While my mother's home is lovely, inviting and airy, the complex it is housed in is anything but. The "towers" in Queens, New York are an early 70's example of embarrassing tastelessness: three cinderblock towers with brown metal facades. Each monolith houses a lobby decorated in cheap gold and glitz. In the reception areas, there are oversized blue velvet chairs arranged in circles that look set up for a 12-step program no one's attending. The hallway carpeting on the upper floors looks like something you'd find in a chain hotel near a regional airport. Around every corner, there's yet another mirror waiting to show you your own shocked expression staring back at you.

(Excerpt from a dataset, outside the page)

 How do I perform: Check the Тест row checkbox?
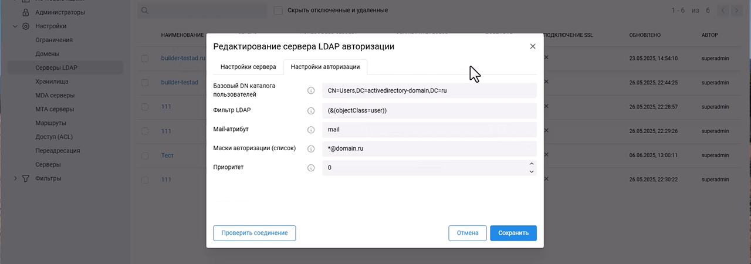(145, 156)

Don't get me wrong. There's nothing shoddy about the place. It's well-maintained and considered "upscale." But I've always found the place mildly depressing, and today, in the back of a cab on a rainy February day, I find the towers especially daunting.
My mother, Selma, had taken literature classes religiously. She compulsively finished crossword puzzles. She carried her 91-year-old frail body with enviable posture, even bobbing up and down in a weekly aqua-aerobics class with women twenty years her junior.
And yet she had still died suddenly. She passed quickly and painlessly while dozing on a couch in the spare room of the spacious, sun-filled apartment that awaited me upstairs, only two weeks before this dreary day.
While I reminded myself that it was no tragedy her death still left me shell-shocked, in a state of disbelief.
Was she really gone? It's a weird thing, this death and dying; this there-and-then-not-there phenomena.
I could've sat in the back of the cab and pondered the cosmic conundrum forever, but there was work to do.
Naomi and Hannah, my sisters who lived in the area, were waiting upstairs in the towers for me to join them. The three of us were tasked with stumbling through the chores associated with shutting down a life. The biggest chore to be done, by far, was clearing out her apartment: A 1,800-square-foot repository of the gems and detritus of a long life well-lived.
My mother, born in 1926, grew up in a cramped tenement in Williamsburg, Brooklyn. She shared a closet-sized bedroom with her brother. Her yiddishe bubbe (grandmother) slept on the living room couch. And while my mother may have come from little, over 91 years she'd accumulate a lot. Her apartment had the spectacular storage space to accommodate her collection: Four walk-in closets, two regular ones, and built in cabinetry. Carrie Bradshaw would've drooled.
But not so much when she opened the dresser drawers. My father Jack, who had passed away twenty years earlier, was also from Williamsburg. He'd become a successful businessman and developed an appetite for finer things, but Selma never lost her taste for a bargain. So instead of designer duds, all that space was stuffed to the brim with all sorts of chazerai (junk). Selma preferred polyester and fleece, in three colors: black, tan, and grey—because why have one nice cashmere sweater when she could have three synthetic ones for the same price?
The hours pass with a smattering of tears, and much laughter. Wearable schmatas (rags) are donated to Goodwill, which was probably where Selma had bought them in the first place. The stained and threadbare are tossed down the garbage chute with tchotchkes that hold no sentimental value. The non-recyclable and non-toxics go. The shoe boxes filled with duplicate photos already documented in cherished photo albums, goodbye. Double-pronged, no longer OSHA approved extension cords—gone. Every coat hook imaginable, buttons, bottle stoppers, bandages and god-knows what else.
"Okay, this one is truly hideous," I say, holding the pilled, stained black sweatshirt between two pinched fingers. "It's like something Uncle Fester from 'The Munsters' would wear."
Naomi groans, "What I'd like to know is why she had to have five other repulsive sweatshirts exactly like that one."
Hannah stays on task. "Dump it," she says. "Down the chute it goes."
There were the things we saved, the things we let go of. And boy oh boy, were there ever things to let go of.
While the weather outside is unforgiving, inside the apartment, our mood is warm. I like to think we would have entertained her. I imagine her laying back on her bed watching us, laughing as we agreed her Dollar Store maroon towels belonged in a cut-rate, sketchy spa. I imagine her smiling as we each took one of her flimsy, gaudily-patterned nightgowns as a keepsake.
She would have been glad at how well her daughters were getting along, how fluid a team they were, how they were having a surprisingly good time. A time made sweeter by her spirit, still there, in the air, all around us.
A few weeks later all the closets, cupboards and walls were bare. We'd emptied the place, equitably divvied the cherished keepsakes and taken them back to our own homes. It was only when I was taking the final cab ride back to Brooklyn that it hit me like a sucker punch: My mother was truly gone. But on the seat next to me was one of Selma's many rattan baskets, one among god knows how many. The others had been dumped. I'd decided to salvage this one at the last minute. Laid inside, as if my mother had known I'd need it, was a cloth napkin in a gaudy floral pattern. Not one I'd ever use. Or so I thought. I lifted it to my eyes and dried my tears.